News Story
Smoking ban set for next fall
No butts about it — beginning next fall, students won’t be allowed
to smoke in any on-campus residence halls.
Currently, 13 out of the 26 residence halls on campus permit
smoking inside rooms. Another 25 buildings, Garden and Circle
Apartments also allow smoking indoors.
“We’ve been moving in this direction for quite some time,” said
Bonnie Prunty, director of the Office of Residential Life and Judicial
Affairs. “For several years, we’ve been increasing the number of
non-smoking dorms due to parent and student
complaints about second-hand smoke.”
This all-inclusive policy for the college is a drastic change from
four years ago. As recently as 2001, the college had smoke-free
housing options available for only 58 students, according to an
article in The Ithacan.
A 2001 study by the Harvard School of Public Health found that 27
percent of college campuses have banned smoking in residence
halls nationwide.
Prunty, who announced the change on Wednesday to the Residence
Hall Association, said a loophole in New York state’s Clean Air Act
allows residence halls to be smoking-optional, even though they
are public buildings. However, there is pending legislation in the
New York state
Assembly and Senate that may amend this law to include residence
halls, giving another reason for the college to make the change,
Prunty said.
Prunty said fires are one consequence of smoking in residence
halls. She cited a fire in Emerson Hall last year caused by an
improperly extinguished cigarette as an example. She added that
rooms inhabited by smokers are harder to refurbish — the residue
and the smell are difficult to remove. But Prunty said the health of
all students was the real reason motivating the change.

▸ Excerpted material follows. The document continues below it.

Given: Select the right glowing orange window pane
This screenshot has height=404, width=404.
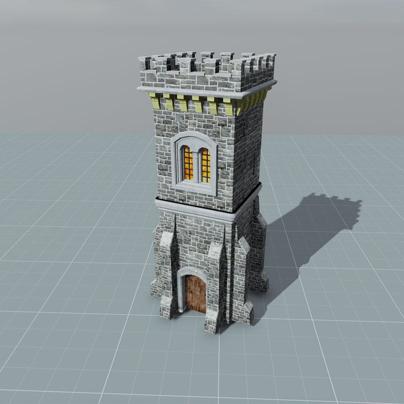Looking at the screenshot, I should point(206,166).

“At this point, in order to support [smokers’] interests in the
buildings, it negatively affects other people who it also poses a
health risk to,” Prunty said.
She said narcotics enforcement was not a factor in the decision.
“Certainly, if marijuana use goes down in our residence halls, that
will be a positive benefit, but it’s not motivating the change,” she
said. “Marijuana smokers are already violating policy.”
Junior Alexander Moore, president of the Residence Hall
Association, said the decision to move to a smoke-free campus
had been coming for a while but may have ignored smokers’
voices.
“We have to realize that smokers are people too,” he said. “I don’t
think smokers should be pushed out of buildings, and I think the
college should make it possible to have their voices heard.”
Freshman Rhea Hanrahan lives in Hood Hall, the substance-free
dorm. She said she couldn’t stand the smell of smoke.
“I’m not entirely against having smoking dorms, but I know that
there are some people who live in [smoking dorms] and don’t have
a choice,” she said. “I’d be upset if I was forced to live in a smoking
dorm, and I had put down on my application that I didn’t want to.”